In a way, this was a good thing for Sammie as it eventually opened the door to being a part of Freedom Road Creative Arts. For Sammie, the invitation to join FRCA was like being thrown a lifeline that she is still hanging onto. Her life was not miraculously transformed by FRCA, but she began to experience happiness.

She says: “I suppose I had a sense of feeling like I was a part of something and that people wanted me to be there. I suppose it was like being in a family and I couldn’t wait to go every week.” Freedom Road offered Sammie the chance to turn off the chaos that otherwise surrounded her.

She can’t remember how old she was when she joined FRCA, but she was a teenager. She knows she was treading a dangerous path. She was being moved from school to school and had found a group of friends. “I was drinking and using drugs, mainly drinking”, she says. “We’d stay out all night in town and get into trouble.” Sammie ended up being placed under an Anti-Social Behaviour Order (ASBO) by the courts. It meant she was banned from parts of Hull city centre.

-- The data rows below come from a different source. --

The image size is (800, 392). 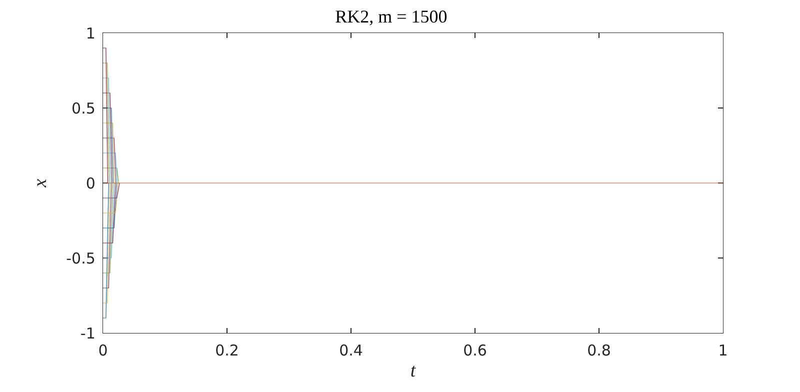 What do you see at coordinates (103, 351) in the screenshot?
I see `x-tick-label: 0` at bounding box center [103, 351].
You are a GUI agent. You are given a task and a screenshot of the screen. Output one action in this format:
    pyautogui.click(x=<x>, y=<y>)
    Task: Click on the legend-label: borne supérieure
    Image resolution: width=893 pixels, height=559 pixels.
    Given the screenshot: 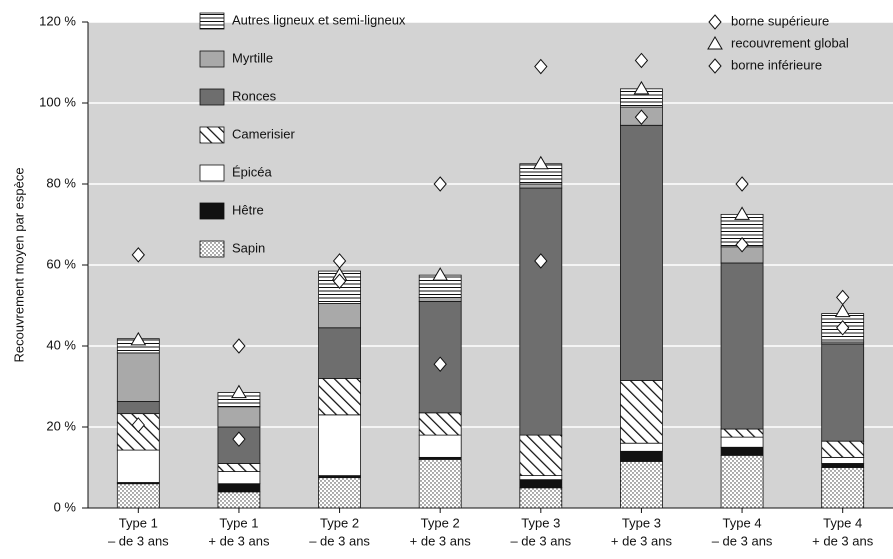 What is the action you would take?
    pyautogui.click(x=780, y=20)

For Sammie getting ASBO’d was a wake-up call and with the help of her older sister Tanya and Freedom Road she began to change. She explains: “I just realised I didn’t have to be like that and I had enough good people around me to help me change my life.” Tanya and her friend, Katie, got Sammie a job at Burger King and Sammie’s Freedom Road family united around her in an unexpected way. Sammie was entered into a busking competition with Viking Radio in Hull. She came in the top ten and was asked to busk outside the station, somewhere Sammie was banned from under her ASBO. She says: “I remember thinking that that was it for me, but everyone at Freedom Road was determined that I should get the chance. I can’t believe what they did”.

Ian Bolton managed to convince the powers-that-be that performing in a place Sammie had once terrorised was part of her journey to being a better person. It seems that he was right. She explains: “I was trying to become a different person and I look back now and I think it was really important that I did busk at the station because it was a chance to show I really meant that I wanted to be someone different. It was an amazing experience and it really helped me.”
It also led to a newspaper story and Sammie being invited on to the TV show Surprise Surprise where she was given a guitar that had been donated by Danny O’Donoghue from The Script. Sammie says that she clammed up during the filming and that she didn’t make the final cut, but she doesn’t care because the fact was her journey was recognised as a remarkable achievement. The guitar is now in regular use at FRCA. 

Sammie’s Freedom Road family still means the world to her. She says: “I truly believe I would be in prison or I’d be 6ft under if I hadn’t had the chances and support they gave me.” Instead, Sammie found love with Ryan who was her boss at Burger King. She jokes that she hated him at first because she doesn’t like being told what to do. She says they eventually clicked and they have lasted. They have two children, Freddie and Faye. Faye is already a regular at Freedom Road.

For Sammie life remains bittersweet. In December 2019 she lost part of her sight in her left eye, by March 2020 she was severely sight impaired. After spending several weeks in hospital Sammie was diagnosed with an autoimmune condition, which affects her sight, her hearing and causes swelling to the brain. The condition is now under control with medication, but her sight loss is irreversible. It has made it difficult for her to find work and that is difficult as she’d love to work. She lives for her children. She says: “It’s hard but I can’t change what has happened as I did before in my life, when I was out of control. I cannot let my children down. I have to be strong for them and accept what has happened to me.”

She says knowing her sister Tanya and her many friends at Freedom Road are always there to turn to makes all the difference. “It’s really hard, but every day I get up and I think of what I learned over the years and how I want my children to have happy memories like I have from Freedom Road, and I will do everything I can to give them that.”